La sentenza n. 45308 del 9 ottobre 2018 della Corte di Cassazione, Sez. V penale (Pres. Zaza, Rel. Tudino) affronta la questione del reato di omesso versamento IVA in capo al liquidatore di Società.
Nel caso specifico, un ex amministratore di una Srl era stato condannato per il reato di omesso versamento IVA, mentre era stata esclusa la responsabilità del liquidatore in carica all’epoca della scadenza del versamento iva (data identificata con quella dell’acconto). I giudici di merito riscontravano infatti la responsabilità dell’amministratore derivante dal fatto di non avere accantonato le somme necessarie al pagamento dell’imposta. L’ex amministratore impugnava la sentenza, eccependo, tra le altre cose, la sua cessazione dalla carica di amministratore a decorrere da ottobre 2009 mentre il debito IVA aveva scadenza 27 dicembre 2010.
La normativa attuale di riferimento, in tema di sanzioni per omesso versamento IVA, è da ricercarsi nel combinato disposto dell’art. 10-ter del D.Lgs. n.74/2000 che individua la soglia di punibilità per detto reato a 250.000 euro per ogni periodo di imposta e dell’art. 10-bis del D.Lgs. n.74/2000. Detto articolo statuisce la pena consistente nella reclusione da sei mesi a due anni per chiunque non versi l’IVA dovuta in base alla dichiarazione annuale (entro il termine per il versamento dell’acconto relativo al periodo di imposta successivo) per un ammontare superiore a 250.000 euro.
Riguardo al soggetto responsabile la Corte di Cassazione, nella recente sentenza 8995/2018, aveva affermato che anche il liquidatore, per le ritenute, può assumere la qualifica di “sostituto d’imposta”, tuttavia specificano che questo risponde per l’omesso versamento “non per il mero fatto del mancato pagamento, con le attività di liquidazione, delle imposte dovute per il periodo della liquidazione medesima e per quelli anteriori, ma solo qualora distragga l’attivo della società in liquidazione dal fine di pagamento delle imposte e lo destini a scopi differenti.”
In tema di omesso versamento IVA, per accertare eventuali responsabilità del liquidatore, è necessario verificare se la carenza di liquidità per il pagamento dell’imposta sia dipesa da mancati accantonamenti di chi aveva amministrato, nel periodo ante-liquidazione, la società. Nelle società di capitali, la responsabilità per i reati previsti dal D.Lgs. 10 marzo 2000, n. 74 grava sugli amministratori che devono adempiere gli obblighi imposti dall’ordinamento tributario. In forza di quanto richiamato dall’art. 2276 e 2489 codice civile anche il liquidatore è soggetto alla medesima disciplina prevista per gli amministratori e quindi passibile dei reati previsti dal D.Lgs. 10 marzo 2000 n. 74. La Corte tuttavia, secondo un orientamento ormai costante, precisa che il liquidatore versi in una situazione di dolo eventuale e non di colpa solo quando non abbia posto in essere i controlli sugli ultimi adempimenti fiscali compiuti dall’amministratore.
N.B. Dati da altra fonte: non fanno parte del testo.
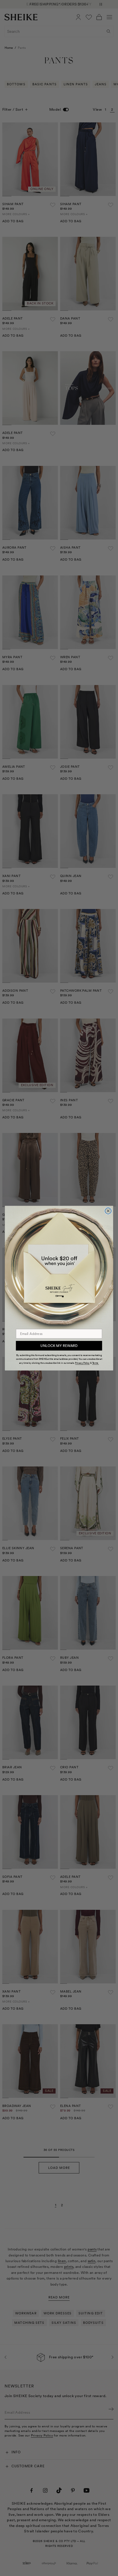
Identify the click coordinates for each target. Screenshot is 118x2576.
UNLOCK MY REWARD (59, 1345)
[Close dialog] (108, 1211)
Nel caso di specie la Corte pone l’accento sul mancato accantonamento delle somme necessarie al pagamento del tributo da parte dell’ex amministratore. Si legge infatti nel testo della sentenza “…non assumendo rilievo la circostanza per cui, alla data di scadenza del debito tributario, il soggetto formalmente obbligato fosse il liquidatore, assolto proprio in ragione dell’esiguità dell’arco temporale in cui ebbe a rivestire la carica e della ragionevole riconducibilità, secondo massime d’esperienza validate dallo stato di crisi aziendale, al precedente amministratore della mancanza delle necessarie risorse.” e, in aggiunta, “secondo il consolidato orientamento di legittimità, invero, non risponde del reato di omesso versamento dell’IVA chi, pur avendo presentato la dichiarazione annuale, non è poi tenuto, anche per fatti sopravvenuti, al pagamento dell’imposta nel termine previsto dal D.Lgs. n. 74 del 2000, art. 10-ter, salvo che il pubblico ministero non dimostri che il soggetto abbia inequivocabilmente preordinato la condotta rispetto all’omissione del versamento.”